*Requirement*
What lines in the entries hold the string "computer"? List them.

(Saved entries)
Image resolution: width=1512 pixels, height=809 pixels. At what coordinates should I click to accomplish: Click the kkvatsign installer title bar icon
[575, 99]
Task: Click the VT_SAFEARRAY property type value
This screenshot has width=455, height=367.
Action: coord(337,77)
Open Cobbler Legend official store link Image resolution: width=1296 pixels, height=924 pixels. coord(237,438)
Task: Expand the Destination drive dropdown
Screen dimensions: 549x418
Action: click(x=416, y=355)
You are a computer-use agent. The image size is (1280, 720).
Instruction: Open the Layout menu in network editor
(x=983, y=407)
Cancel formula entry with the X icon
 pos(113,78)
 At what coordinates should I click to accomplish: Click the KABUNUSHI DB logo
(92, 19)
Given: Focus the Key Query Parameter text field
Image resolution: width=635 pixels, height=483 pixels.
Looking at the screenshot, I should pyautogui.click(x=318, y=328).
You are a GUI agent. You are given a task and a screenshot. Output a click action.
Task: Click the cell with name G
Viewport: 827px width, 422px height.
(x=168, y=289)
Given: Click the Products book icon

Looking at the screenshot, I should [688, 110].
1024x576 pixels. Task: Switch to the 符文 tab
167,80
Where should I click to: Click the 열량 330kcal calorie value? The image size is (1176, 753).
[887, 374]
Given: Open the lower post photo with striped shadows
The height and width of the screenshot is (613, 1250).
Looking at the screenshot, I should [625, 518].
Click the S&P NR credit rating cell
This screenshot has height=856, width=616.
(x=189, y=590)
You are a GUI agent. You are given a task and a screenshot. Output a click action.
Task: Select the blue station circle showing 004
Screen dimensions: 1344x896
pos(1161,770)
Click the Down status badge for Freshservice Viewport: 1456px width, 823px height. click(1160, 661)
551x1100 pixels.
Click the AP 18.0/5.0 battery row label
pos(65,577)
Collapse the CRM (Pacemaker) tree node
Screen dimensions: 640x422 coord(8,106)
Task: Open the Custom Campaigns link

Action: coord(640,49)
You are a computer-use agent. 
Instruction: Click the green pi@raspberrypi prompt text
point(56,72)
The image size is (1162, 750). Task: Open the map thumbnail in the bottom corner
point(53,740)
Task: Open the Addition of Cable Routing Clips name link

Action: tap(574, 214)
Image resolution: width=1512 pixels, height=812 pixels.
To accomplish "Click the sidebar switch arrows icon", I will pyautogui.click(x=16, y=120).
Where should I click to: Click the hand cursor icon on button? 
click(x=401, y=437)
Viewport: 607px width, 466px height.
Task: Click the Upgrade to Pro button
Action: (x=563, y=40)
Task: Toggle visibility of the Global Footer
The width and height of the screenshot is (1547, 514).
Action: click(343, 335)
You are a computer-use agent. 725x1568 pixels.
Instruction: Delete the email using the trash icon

*Result of the exercise*
You are a computer-use agent. The image size is (1280, 720).
You are a computer-use agent. 
You are a computer-use agent. 725x1568 pixels.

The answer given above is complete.